The complexity of cities (a diverse and always changing environment) produces a huge amount of data. The growing availability of tools to generate, capture, store, manage and analyze this data opens up a wide spectrum of possibilities around those big data. The opening up of public data (public transport, traffic flows, water, waste, use of space, business, etc.) offers the possibility of transforming them into far more useful information than just messy and purely statistical aggregation. The result of this in a context of wide spreading of mobile devices helps to understand the social value of creating new apps that use this data to give users greater ability to interact and experience the city from their own needs. Visualization has become a expanding tool in recent years.
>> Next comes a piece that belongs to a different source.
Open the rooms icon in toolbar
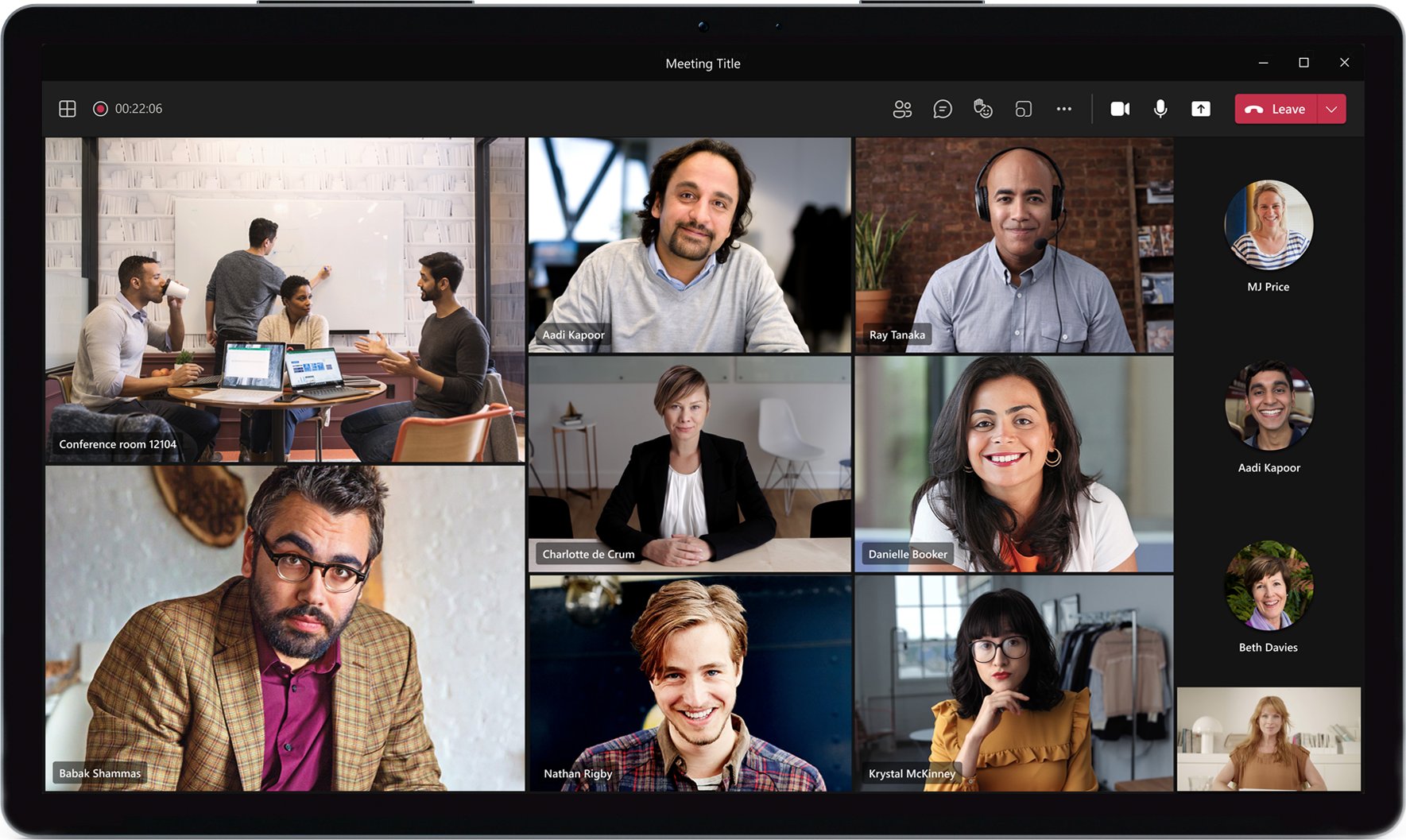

Here is a selection of some work I find suggestive as good examples of how to visualize the intensity of urban life in video format or as interactive web tools. I have chosen from the archives only a few examples that seem interesting, so I welcome other contributions that you know (and take a lok at this recent compilations to find other examples: London: A Year in Maps and The best of 2011 from Spatial Analysis):
Traffic accidents in the U.S.
ITO-Road fatalities US
An impressive work that collects all traffic accidents on different roads of the United States by type of accident (pedestrian, driver, year, etc..) And all in one map that has accumulated a huge range of information for the period 2001 - 2009. The same team has prepared one for the UK. Guns of mass destruction? A silent tragedy? The map is shocking.
The long journey of trash
I wrote some lines about this project from MIT some time ago. What is worth watching in the video is how it explains the concept of the project and the result of adding location aware tags to different types of trash and see how each of them travel a huge amount of miles until final disposal. Waste management and removal is an obscure and secret system (throw away and forget about them) and the project helps to visualize and understand there is a much more extensive life than we imagine for the trash we throw away.
A public hire bike system in real time
London Bike Share Map
This map visualizes all bikes of the public hire schemes in London. From the same site, in fact, you can access and check other cities (Zaragoza, Toronto, Lille, etc.). The project displays information on the distribution of all the checkin points, the level of use at any given time, temporal progression of use of each terminal and the availability or not of bicycles at each point.
The intense activity of a subway network
Examining MetroCard usage
What to do with the data from every user entries in the extensive network of subway in New York? This phenomenal work published by Wall Street Journal is a good example of how to use information from seemingly irrelevant individual data: types of tickets, stations, schedules, fares, etc. Put this in a map and add logic to the data to understand, among other things, the variation in use according to the tariff changes introduced in the price system.
Real-time use of bicycles
London Hire Bikes animation
Another one about bikes. The video shows the flow dynamically of the bicycles used moving through the 18 hours of the day. I also mentioned this and other projects about London some weeks ago.
A U.S. map block by block
Mapping America: Every City, Every Block
What can you do with the census data? With this map you can reach the level of detail of every building anywhere in the country and see the distribution of population by race, by income, by type of household, type of housing or education, and understand the dynamics of spatial distribution at national, regional, urban or neighborhood level.
Time distance to get around the city
The changing city. Day and night
Day vs. Night population maps
A simple but powerful idea. The population of New York during the day and at night, reflecting the density of different areas.
Singapore real time
Another well-known MIT project from Seansable City Lab. Using different data sets and maps designed to explain the impact of rain on the level of use of the taxi in the city, predicted travel time based on changing traffic conditions , the heat island effect or continuous flow of arrivals and departures of people and goods in a city that serves as a hub of the global economy. The video explains it all.
Understanding air pollution
In the air
Make visible the invisible dirty air we breathe, nothing less. That's what Nerea Calvillo proposed in a dynamic model to visualize and map the footprint of air pollution in Madrid.